Pour perpétuer l’impression de ce fait exemplaire, on construisit, dès le septième siècle, une chapelle commémorative dans la forêt de Jumiéges, au lieu même où l’âne avait succombé sous la dent féroce du loup. Lorsque les années eurent ruiné ce monument, une simple croix de pierre le remplaça. Environ soixante ans avant la révolution, la croix de pierre fut détruite ; un chêne, voisin du lieu où elle avait été érigée, et dans lequel on plaça plusieurs statuettes de la Vierge, fut choisi, à son tour, pour abriter le naïf souvenir du miracle de sainte Austreberthe. Cet arbre est encore désigné aujourd’hui, par nos villageois, sous le nom de Chêne-à-l’Âne.

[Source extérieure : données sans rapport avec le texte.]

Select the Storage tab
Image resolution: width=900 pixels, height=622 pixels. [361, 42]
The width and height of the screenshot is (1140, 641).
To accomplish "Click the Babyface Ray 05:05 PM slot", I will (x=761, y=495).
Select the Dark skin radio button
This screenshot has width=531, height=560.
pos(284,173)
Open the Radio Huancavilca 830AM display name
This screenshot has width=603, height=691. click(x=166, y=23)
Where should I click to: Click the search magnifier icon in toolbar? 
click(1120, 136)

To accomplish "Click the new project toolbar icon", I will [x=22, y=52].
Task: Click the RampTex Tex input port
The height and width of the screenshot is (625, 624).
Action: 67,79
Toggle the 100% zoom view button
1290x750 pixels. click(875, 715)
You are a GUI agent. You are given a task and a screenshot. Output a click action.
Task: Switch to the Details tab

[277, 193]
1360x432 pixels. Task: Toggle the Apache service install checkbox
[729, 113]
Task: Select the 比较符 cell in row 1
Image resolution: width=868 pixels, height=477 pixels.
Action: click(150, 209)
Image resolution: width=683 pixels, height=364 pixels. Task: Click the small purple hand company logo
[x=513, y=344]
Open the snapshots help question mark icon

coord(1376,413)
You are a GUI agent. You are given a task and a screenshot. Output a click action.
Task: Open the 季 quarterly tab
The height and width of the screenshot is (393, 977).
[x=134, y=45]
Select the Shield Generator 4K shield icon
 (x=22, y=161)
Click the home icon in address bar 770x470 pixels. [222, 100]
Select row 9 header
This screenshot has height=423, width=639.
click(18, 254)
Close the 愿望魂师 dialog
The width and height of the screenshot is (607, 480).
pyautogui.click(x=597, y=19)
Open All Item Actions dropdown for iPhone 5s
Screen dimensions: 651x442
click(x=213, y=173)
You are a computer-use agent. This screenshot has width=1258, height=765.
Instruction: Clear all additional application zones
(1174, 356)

La seconde période de l’histoire de Jumiéges, c’est-à-dire celle qui date du rétablissement de l’abbaye, après sa ruine complète par les dévastations des Normands, nous offre, dès ses commencements, un trait important à citer, c’est l’aventure sinon merveilleuse, au moins singulière, rapportée par Guillaume de Jumiéges, et qui amena Guillaume Longue-Épée à prêter son aide à la réédification du monastère[1].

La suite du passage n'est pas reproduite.